» **PASSAGE TO READ**:
= = = =
InputStream from a URL

JavaUrlInputstream

Java Problem Overview


How do I get an InputStream from a URL?

for example, I want to take the file at the url wwww.somewebsite.com/a.txt and read it as an InputStream in Java, through a servlet.

I've tried

InputStream is = new FileInputStream("wwww.somewebsite.com/a.txt");

but what I got was an error:

java.io.FileNotFoundException

Java Solutions


Solution 1 - Java

Use java.net.URL#openStream() with a proper URL (including the protocol!). E.g.

InputStream input = new URL("http://www.somewebsite.com/a.txt").openStream();
// ...

###See also:

Solution 2 - Java

Try:

final InputStream is = new URL("http://wwww.somewebsite.com/a.txt").openStream();

Solution 3 - Java

(a) wwww.somewebsite.com/a.txt isn't a 'file URL'. It isn't a URL at all. If you put http:// on the front of it it would be an HTTP URL, which is clearly what you intend here.

(b) FileInputStream is for files, not URLs.
= = = =
» **A data block**:

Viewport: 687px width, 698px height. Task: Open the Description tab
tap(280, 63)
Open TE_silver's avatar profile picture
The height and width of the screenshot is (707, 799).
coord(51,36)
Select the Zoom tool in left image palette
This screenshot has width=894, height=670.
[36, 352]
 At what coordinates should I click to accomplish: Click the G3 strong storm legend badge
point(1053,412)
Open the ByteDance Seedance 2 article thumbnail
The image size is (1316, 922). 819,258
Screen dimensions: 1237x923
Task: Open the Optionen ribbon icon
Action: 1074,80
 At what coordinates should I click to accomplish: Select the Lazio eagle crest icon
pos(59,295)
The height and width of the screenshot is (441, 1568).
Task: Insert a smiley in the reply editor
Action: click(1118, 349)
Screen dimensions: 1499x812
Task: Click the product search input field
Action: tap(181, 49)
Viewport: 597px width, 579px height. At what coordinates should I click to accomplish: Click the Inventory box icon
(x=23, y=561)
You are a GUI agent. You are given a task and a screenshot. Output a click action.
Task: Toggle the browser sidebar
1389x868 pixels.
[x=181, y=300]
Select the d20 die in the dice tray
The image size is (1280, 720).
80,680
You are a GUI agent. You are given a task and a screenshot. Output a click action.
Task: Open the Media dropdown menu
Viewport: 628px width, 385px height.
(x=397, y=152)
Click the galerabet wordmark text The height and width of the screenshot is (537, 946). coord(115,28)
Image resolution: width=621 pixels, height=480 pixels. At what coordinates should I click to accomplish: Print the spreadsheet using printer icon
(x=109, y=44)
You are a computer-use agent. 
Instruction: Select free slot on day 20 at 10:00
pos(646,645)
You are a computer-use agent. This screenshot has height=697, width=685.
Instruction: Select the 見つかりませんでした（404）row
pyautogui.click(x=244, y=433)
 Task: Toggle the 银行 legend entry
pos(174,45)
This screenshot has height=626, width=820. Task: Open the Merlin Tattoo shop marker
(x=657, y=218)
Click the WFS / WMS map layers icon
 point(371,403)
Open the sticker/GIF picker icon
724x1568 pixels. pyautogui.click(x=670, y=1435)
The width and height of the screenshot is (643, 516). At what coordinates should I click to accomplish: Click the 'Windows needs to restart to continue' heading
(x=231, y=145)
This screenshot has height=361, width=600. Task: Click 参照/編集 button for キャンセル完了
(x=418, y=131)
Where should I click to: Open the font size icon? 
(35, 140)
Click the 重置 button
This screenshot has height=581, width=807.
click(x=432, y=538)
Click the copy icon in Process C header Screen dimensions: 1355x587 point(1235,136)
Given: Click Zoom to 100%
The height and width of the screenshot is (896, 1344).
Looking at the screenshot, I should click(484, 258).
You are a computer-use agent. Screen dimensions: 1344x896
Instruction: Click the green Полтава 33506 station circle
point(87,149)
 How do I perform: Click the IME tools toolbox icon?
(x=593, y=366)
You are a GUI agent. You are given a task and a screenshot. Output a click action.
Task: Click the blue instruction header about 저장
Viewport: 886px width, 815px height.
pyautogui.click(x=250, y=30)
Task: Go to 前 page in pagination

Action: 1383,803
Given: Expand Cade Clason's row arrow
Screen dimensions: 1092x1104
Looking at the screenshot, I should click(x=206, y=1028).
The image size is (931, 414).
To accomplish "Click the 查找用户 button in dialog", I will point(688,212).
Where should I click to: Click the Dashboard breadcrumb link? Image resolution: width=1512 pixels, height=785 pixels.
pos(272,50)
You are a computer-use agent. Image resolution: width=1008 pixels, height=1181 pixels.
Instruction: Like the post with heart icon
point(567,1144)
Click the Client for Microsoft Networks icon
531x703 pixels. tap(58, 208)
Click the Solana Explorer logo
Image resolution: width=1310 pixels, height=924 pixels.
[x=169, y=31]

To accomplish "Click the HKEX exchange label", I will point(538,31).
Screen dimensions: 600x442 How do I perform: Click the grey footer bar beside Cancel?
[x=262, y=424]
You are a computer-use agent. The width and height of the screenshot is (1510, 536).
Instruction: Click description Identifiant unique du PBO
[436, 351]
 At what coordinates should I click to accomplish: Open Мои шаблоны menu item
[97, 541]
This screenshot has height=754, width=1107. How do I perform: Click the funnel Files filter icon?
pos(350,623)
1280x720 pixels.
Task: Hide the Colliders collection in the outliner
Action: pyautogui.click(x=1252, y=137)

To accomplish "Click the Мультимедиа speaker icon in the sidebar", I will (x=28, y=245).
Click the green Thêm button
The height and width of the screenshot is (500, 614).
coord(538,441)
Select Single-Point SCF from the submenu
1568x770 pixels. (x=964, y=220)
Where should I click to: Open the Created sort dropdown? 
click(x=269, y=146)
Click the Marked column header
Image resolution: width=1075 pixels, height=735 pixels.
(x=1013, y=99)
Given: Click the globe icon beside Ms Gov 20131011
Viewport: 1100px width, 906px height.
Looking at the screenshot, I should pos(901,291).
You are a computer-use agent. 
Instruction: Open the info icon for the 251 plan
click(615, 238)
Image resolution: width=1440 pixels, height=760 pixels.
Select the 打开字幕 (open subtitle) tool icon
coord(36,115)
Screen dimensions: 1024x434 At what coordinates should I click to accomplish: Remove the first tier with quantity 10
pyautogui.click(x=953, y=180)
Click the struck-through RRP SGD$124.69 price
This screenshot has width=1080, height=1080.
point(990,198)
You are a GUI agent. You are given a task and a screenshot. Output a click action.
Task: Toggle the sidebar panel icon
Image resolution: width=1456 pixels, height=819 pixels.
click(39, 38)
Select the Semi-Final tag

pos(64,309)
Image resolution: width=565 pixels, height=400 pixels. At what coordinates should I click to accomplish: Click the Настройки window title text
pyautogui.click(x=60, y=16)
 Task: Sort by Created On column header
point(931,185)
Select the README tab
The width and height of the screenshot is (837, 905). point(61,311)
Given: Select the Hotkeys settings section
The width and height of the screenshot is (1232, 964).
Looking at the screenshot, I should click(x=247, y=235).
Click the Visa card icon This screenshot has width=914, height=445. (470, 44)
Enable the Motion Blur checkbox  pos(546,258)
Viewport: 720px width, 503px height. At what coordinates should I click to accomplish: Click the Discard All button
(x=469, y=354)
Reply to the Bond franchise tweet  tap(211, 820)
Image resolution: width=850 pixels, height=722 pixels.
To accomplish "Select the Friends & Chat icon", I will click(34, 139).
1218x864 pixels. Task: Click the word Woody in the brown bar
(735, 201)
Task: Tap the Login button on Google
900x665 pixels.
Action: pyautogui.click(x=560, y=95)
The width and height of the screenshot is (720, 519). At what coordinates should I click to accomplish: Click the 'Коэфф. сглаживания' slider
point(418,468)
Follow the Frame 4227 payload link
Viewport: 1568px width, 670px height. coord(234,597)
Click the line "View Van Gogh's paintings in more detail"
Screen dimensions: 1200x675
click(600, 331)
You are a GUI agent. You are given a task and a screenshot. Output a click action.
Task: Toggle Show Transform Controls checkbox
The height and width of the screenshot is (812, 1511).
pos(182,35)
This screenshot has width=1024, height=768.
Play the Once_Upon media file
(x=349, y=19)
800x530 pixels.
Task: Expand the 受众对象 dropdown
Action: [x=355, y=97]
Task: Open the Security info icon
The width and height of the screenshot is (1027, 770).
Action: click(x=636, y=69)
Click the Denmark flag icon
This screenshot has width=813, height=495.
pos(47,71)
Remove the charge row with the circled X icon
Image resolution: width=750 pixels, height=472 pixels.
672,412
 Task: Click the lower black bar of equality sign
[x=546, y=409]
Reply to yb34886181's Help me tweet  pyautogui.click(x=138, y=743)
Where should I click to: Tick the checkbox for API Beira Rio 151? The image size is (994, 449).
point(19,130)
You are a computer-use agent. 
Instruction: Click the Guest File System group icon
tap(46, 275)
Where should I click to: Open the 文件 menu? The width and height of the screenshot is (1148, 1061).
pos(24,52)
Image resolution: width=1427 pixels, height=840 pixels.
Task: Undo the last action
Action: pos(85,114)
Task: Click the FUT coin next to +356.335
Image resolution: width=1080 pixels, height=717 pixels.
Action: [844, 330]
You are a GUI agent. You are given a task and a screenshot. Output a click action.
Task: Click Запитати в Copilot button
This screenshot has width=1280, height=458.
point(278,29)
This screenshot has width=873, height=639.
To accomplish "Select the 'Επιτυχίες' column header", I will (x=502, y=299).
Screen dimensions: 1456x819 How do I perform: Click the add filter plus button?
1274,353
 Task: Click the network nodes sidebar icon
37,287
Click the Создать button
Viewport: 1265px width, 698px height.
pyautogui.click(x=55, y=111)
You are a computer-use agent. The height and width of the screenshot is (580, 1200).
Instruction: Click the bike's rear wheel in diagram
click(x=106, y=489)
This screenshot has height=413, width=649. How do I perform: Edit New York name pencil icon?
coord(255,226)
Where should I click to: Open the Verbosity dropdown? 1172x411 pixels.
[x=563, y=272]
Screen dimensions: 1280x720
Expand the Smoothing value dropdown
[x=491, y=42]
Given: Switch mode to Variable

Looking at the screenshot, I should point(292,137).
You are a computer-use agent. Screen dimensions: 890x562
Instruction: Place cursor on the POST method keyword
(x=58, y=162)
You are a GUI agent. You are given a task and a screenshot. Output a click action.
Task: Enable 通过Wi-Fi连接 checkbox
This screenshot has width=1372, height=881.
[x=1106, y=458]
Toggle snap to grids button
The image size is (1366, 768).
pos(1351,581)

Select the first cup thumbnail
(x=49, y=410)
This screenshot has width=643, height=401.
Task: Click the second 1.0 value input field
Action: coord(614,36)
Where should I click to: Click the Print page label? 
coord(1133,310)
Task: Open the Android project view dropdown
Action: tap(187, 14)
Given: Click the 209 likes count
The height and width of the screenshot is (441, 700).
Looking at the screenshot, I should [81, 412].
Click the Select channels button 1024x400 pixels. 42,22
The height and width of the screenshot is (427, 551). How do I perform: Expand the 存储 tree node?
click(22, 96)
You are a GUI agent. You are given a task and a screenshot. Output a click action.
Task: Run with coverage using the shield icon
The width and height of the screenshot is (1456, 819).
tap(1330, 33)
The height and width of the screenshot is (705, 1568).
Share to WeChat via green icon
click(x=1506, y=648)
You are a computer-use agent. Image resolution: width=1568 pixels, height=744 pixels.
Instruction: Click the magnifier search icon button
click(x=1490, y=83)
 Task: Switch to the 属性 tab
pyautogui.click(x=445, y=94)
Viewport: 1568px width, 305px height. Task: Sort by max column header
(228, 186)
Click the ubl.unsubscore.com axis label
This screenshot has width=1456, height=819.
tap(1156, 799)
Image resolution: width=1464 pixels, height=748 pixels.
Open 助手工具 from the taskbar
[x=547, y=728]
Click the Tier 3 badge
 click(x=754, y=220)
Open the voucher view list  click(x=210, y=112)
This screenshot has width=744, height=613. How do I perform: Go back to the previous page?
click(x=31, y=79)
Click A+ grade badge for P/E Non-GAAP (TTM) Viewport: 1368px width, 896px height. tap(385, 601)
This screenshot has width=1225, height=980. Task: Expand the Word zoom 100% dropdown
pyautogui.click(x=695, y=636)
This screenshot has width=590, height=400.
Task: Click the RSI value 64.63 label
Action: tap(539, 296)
= = = =
» **TASK LIST**:
1. Using the Java thread, explain why the asker's FileInputStream attempt could not open wwww.somewebsite.com/a.txt.
2. Which method does Solution 1 of the Java thread recommend for getting an InputStream from a URL?
3. Decide whether each statement agrees with the Java thread. Answer yes or no, and quote the words that decide it.
(a) Solution 3 says that putting http:// in front of the string would make it an HTTP URL.
(b) The asker's attempt ended in a java.io.FileNotFoundException.
(c) Solution 1 says the protocol may be left out of the URL.
You will not need the listing for this work.

» **ANSWERS TO THE PROBLEMS**:
1. The string wwww.somewebsite.com/a.txt is not a URL at all, because it lacks a protocol such as http://. FileInputStream is also meant for files, not URLs.

2. It recommends java.net.URL#openStream(), used with a proper URL that includes the protocol.

3.
(a) Yes: "If you put http:// on the front of it it would be an HTTP URL"
(b) Yes: "but what I got was an error:" followed by "java.io.FileNotFoundException"
(c) No: "with a proper URL (including the protocol!)"